EXERCISE TEXT:
Walk-On Battles his way onto playing field

ATHENS - Coaches looked at Tra Battle when he scampered around for Mary Persons High and liked him.  They saw a player who went all out, knew what he was doing and was a leader. On a high school football field, he stood out. They saw a kid, though, who they didn't think was big enough to warrant a Division I scholarship.

 One problem: they didn't measure his heart.

 The standard gauges of speed in the 40 and bench press never seem to include work ethic and pride and, as the saying goes, the size of the fight in the bulldog rather than the size of the bulldog in the fight.

 And for the second time in his career, Tra Battle's a hard-nosed Bulldog.

 The 5-foot-11, 170-pounder graduated in May from one home of the Bulldogs - players touch a golden bulldog at the top of a hill entering the Mary Persons' field - and took up residence in the home of another set of Bulldogs.

 Auburn talked to him, but didn't offer a scholarship. Neither did Georgia Southern, Furman, Valdosta State or Tennessee-Chattanooga, he says.

TASK GOAL: Decide whether each statement agrees with the article about Tra Battle. Give yes or no for each, with the exact words from the article that settle it: (a) Battle is 5 feet 11 inches tall and weighs 170 pounds. (b) Auburn offered Battle a scholarship. (c) Battle graduated from Mary Persons in May.

PROVIDED DATA:

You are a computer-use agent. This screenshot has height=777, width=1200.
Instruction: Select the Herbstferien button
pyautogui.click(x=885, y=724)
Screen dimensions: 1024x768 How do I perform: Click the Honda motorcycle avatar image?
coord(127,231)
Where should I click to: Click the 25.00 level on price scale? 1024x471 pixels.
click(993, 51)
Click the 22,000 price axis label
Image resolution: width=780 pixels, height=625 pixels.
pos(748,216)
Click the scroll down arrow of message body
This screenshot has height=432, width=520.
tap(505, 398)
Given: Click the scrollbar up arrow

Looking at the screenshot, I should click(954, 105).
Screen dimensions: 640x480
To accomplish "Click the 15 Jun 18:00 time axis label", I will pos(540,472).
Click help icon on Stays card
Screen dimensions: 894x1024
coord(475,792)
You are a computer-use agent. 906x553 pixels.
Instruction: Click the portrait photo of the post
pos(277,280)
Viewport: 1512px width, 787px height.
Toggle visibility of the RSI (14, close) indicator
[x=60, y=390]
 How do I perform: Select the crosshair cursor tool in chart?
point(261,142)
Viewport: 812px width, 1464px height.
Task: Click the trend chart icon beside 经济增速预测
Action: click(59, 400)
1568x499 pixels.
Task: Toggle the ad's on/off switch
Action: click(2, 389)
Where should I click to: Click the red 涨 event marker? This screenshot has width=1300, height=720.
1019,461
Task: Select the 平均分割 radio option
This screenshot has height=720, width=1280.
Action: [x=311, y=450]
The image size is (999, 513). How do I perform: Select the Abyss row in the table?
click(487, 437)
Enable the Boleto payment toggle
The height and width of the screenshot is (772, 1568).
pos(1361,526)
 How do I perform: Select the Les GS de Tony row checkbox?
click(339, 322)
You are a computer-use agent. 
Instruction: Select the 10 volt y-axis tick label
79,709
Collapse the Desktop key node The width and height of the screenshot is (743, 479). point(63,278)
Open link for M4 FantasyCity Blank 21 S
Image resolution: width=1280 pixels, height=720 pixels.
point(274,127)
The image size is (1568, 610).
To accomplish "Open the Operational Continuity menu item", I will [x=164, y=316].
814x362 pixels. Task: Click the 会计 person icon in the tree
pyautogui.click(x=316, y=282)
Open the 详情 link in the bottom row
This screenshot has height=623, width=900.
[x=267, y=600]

TASK OUTPUT:
(a) Yes: "The 5-foot-11, 170-pounder"
(b) No: "Auburn talked to him, but didn't offer a scholarship."
(c) Yes: "graduated in May from one home of the Bulldogs"